__The request__
Please rewrite the material below as a JSON list of strings, one string per line, skipping blank lines. Leave the pictures out of your answer.

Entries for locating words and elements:
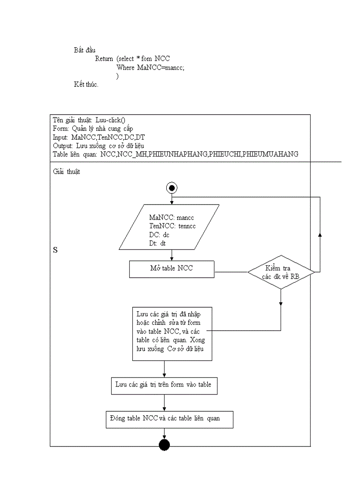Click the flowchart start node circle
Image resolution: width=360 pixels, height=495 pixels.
[172, 188]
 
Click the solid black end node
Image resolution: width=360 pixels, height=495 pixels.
[164, 445]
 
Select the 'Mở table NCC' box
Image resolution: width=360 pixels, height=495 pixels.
[172, 269]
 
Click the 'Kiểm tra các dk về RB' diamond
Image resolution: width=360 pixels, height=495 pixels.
[281, 272]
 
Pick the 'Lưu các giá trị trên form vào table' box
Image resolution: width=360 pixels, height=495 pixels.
[164, 385]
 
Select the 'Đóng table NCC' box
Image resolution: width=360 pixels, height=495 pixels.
[170, 419]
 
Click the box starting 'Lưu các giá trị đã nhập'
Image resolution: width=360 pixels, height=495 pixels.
[172, 334]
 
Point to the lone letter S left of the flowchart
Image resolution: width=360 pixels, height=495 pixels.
[56, 250]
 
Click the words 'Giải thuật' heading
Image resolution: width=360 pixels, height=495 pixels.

__Solution to the exercise__
[
  "Click the flowchart start node circle",
  "Image resolution: width=360 pixels, height=495 pixels.",
  "[172, 188]",
  "Click the solid black end node",
  "Image resolution: width=360 pixels, height=495 pixels.",
  "[164, 445]",
  "Select the 'Mở table NCC' box",
  "Image resolution: width=360 pixels, height=495 pixels.",
  "[172, 269]",
  "Click the 'Kiểm tra các dk về RB' diamond",
  "Image resolution: width=360 pixels, height=495 pixels.",
  "[281, 272]",
  "Pick the 'Lưu các giá trị trên form vào table' box",
  "Image resolution: width=360 pixels, height=495 pixels.",
  "[164, 385]",
  "Select the 'Đóng table NCC' box",
  "Image resolution: width=360 pixels, height=495 pixels.",
  "[170, 419]",
  "Click the box starting 'Lưu các giá trị đã nhập'",
  "Image resolution: width=360 pixels, height=495 pixels.",
  "[172, 334]",
  "Point to the lone letter S left of the flowchart",
  "Image resolution: width=360 pixels, height=495 pixels.",
  "[56, 250]",
  "Click the words 'Giải thuật' heading",
  "Image resolution: width=360 pixels, height=495 pixels."
]